Wilma Mankiller, Cherokee Chief
Born: November 18, 1945 – died April 6, 2010
Native American community activist, tribal chief, and tribal legislator
I have featured Chief Mankiller before in the Gloria Steinman Post, as they were comrades in the work they did in women’s rights. Wilma Mankiller was the first woman elected principal chief of the Cherokee Nation. She worked to improve the lives of Native Americans by helping them receive better education and health care and urged them to preserve and take pride in their traditions.
Read more: https://www.notablebiographies.com/Lo-Ma/Mankiller-Wilma.html#ixzz6n3if61wh
Wilma was a product of the “Trail of Tears” relocation and had her own longing when her father moved the family to California and to the BIA broken promises. After receiving her education and divorcing her not so supportive husband, Wilma, returned to her ancestral home in Oklahoma for the burial of her father who died of kidney disease. She found a job as a community coordinator in the Cherokee tribal headquarters and enrolled in graduate courses at the University of Arkansas in Fayetteville
In 1983 Ross Swimmer (1943–), then principal chief of the Cherokee Nation of Oklahoma, asked Mankiller to be his deputy chief in the election. While campaigning she was surprised by the criticism she received—not for her stand on any particular issue, but simply because she was a woman. Swimmer and Mankiller won the election and took office in August. On December 5, 1985, Swimmer was nominated to head the Bureau of Indian Affairs in Washington, D.C. Mankiller was sworn in to replace him as principal chief of the Cherokee Nation. She focused on education and health care, overseeing the construction of new schools, job-training centers, and health clinics.
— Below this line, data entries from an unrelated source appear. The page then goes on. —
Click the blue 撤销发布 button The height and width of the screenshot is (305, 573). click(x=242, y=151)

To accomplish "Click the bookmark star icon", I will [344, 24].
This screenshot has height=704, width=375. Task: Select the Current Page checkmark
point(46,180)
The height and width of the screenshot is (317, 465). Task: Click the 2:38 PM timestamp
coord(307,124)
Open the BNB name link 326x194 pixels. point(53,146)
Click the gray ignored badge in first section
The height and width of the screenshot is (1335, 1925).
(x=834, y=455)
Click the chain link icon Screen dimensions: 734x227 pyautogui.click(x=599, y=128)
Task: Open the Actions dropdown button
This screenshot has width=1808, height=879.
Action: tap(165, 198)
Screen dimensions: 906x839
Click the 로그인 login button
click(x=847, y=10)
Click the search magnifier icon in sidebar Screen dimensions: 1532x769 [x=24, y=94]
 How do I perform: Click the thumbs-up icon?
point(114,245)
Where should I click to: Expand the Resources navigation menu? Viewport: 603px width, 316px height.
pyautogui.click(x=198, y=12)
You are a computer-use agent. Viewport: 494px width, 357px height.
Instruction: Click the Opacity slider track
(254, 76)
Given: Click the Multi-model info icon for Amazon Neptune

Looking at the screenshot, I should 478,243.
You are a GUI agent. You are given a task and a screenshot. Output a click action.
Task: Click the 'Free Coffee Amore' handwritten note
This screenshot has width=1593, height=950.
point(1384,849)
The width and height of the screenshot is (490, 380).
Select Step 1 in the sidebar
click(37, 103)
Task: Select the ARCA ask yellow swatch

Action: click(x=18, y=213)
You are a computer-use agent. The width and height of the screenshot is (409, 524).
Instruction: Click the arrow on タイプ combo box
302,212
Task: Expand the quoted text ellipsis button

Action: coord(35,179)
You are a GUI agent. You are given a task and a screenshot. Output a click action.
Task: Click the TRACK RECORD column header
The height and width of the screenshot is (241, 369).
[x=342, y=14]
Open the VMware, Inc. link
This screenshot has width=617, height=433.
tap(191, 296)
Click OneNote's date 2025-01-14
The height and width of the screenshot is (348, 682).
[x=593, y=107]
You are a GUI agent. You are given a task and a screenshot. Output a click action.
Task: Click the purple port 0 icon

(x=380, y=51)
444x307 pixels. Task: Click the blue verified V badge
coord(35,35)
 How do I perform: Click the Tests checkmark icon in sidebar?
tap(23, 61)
Mankiller overcame many tragedies and health challenges to become a guiding power for the Cherokee people of Oklahoma and a symbol of achievement for women everywhere. Throughout her life, Mankiller managed to not complain about how bad things were for herself, for her people, and for Native Americans in general. She instead worked to help make life better. Although she declined to seek another term as principal chief in 1995 for health reasons, she remained in the public eye, writing and giving lectures across the country. She stressed that if all the Native Americans who were eligible to vote actually did so, officials elected with those votes would be forced to address the problems of Native Americans. And just this past November they did show up and helped turn their district BLUE in Arizona with the highest voter turnout ever! She also called for an end to the increasing problem of violence against women. Mankiller was inducted into the Women’s Hall of Fame in New York City in 1994 and was given a Presidential Medal of Freedom by then-president Bill Clinton (1946–) in 1998.